Return the passage from the ferry salvage report, from "He said crews" to "was lifted from.", copied exactly.

··· SOURCE PASSAGE

He said crews suspended operations to empty the ferry of fuel and water and remove buoyancy equipment after the bones were discovered at around 11:25 a.m.
Crews on the transport vessel have drilled dozens of holes in the ferry in an effort to empty it of water and fuel before it’s ready to be transported to a port in the city of Mokpo. Relatives had expressed concerns that remains of the missing victims could slip out through the holes and get lost.
A group representing the families issued a statement calling for the government to take stronger action to prevent the remains from getting lost during the salvage operations. They also called for the government to immediately search the mud the ferry has so far emitted, as well as the seabed where it was lifted from.
“It’s now hard to discount the possibility that the (remains of the victims) could have gotten lost while the Sewol was being lifted from the seafloor and loaded onto the semi-submersible transport vessel,” the group said. “It’s hard to withhold our feeling of devastation.”
Earlier Tuesday, relatives of the missing passengers participated in an emotional memorial service on a boat near the transport vessel, with representatives of Catholic and Protestant churches and Buddhists delivering prayers wishing for the remains of the nine to be recovered.
Relatives threw into the sea yellow roses, a color that has become the symbol of their suffering, and watched from afar as crews on the transport vessel continued to empty the ferry of water and fuel.
“The ship has come up, but not the nine people inside it,” Lee Geum-hee, the mother of a missing schoolgirl, told a television crew. “Please don’t forget there are people inside the dirty, rusty and smelly wreckage. … Please do the best and let us bring them back home.”
Once the ferry reaches a port in the city of Mokpo, investigators will spend about a month cleaning it and evaluating it for safety. They will then begin to search the vessel for the remains of the missing victims and look for clues that could further illuminate the cause of the sinking, which has been blamed on overloaded cargo, improper storage and other negligence.

······
··· SOURCE MATERIAL

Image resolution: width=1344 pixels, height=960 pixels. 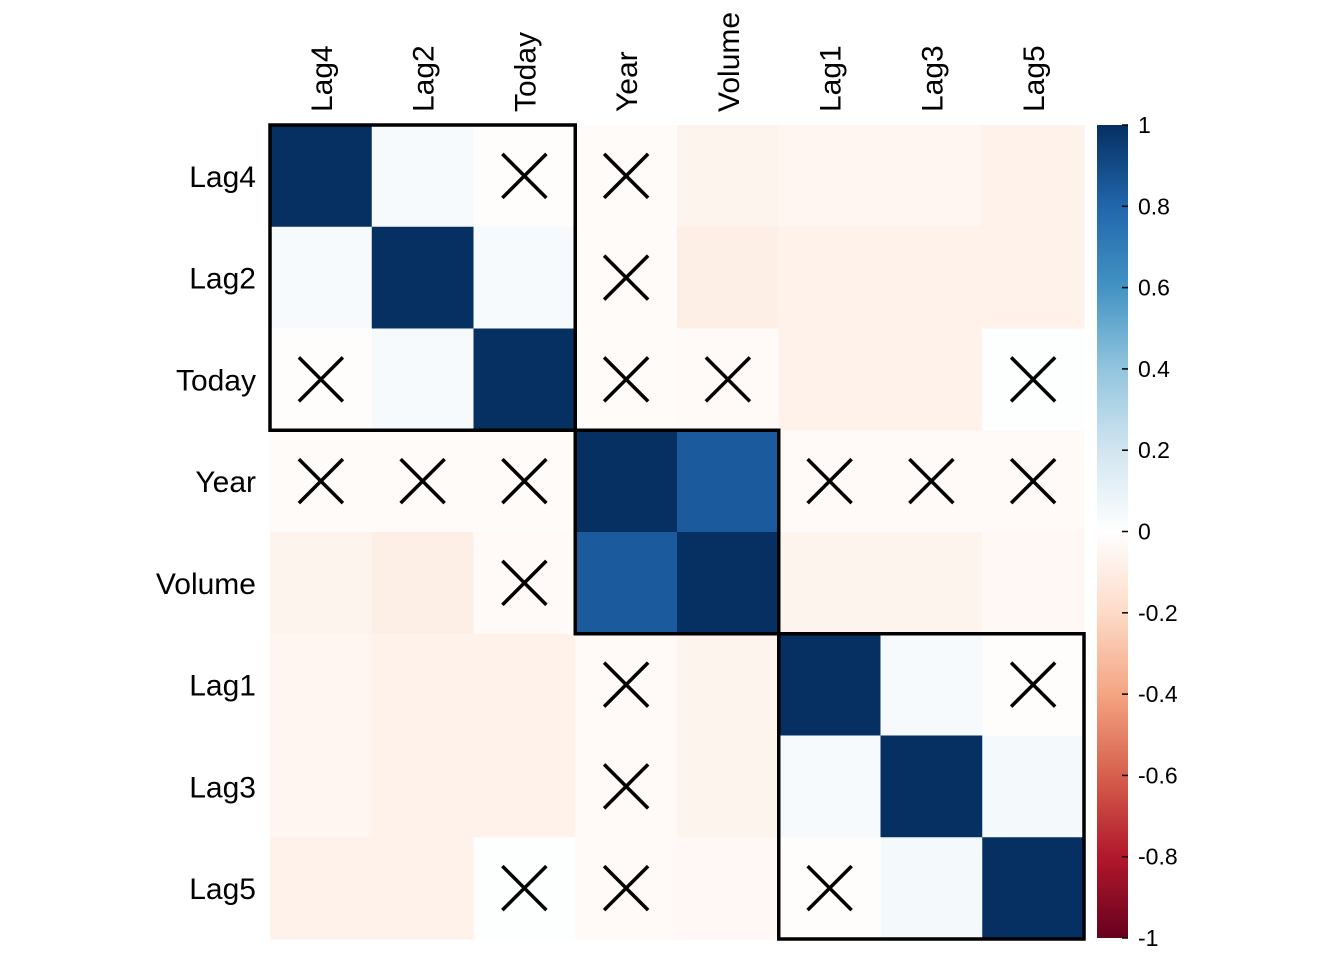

······

* RESULT OF THE TASK *
He said crews suspended operations to empty the ferry of fuel and water and remove buoyancy equipment after the bones were discovered at around 11:25 a.m.
Crews on the transport vessel have drilled dozens of holes in the ferry in an effort to empty it of water and fuel before it’s ready to be transported to a port in the city of Mokpo. Relatives had expressed concerns that remains of the missing victims could slip out through the holes and get lost.
A group representing the families issued a statement calling for the government to take stronger action to prevent the remains from getting lost during the salvage operations. They also called for the government to immediately search the mud the ferry has so far emitted, as well as the seabed where it was lifted from.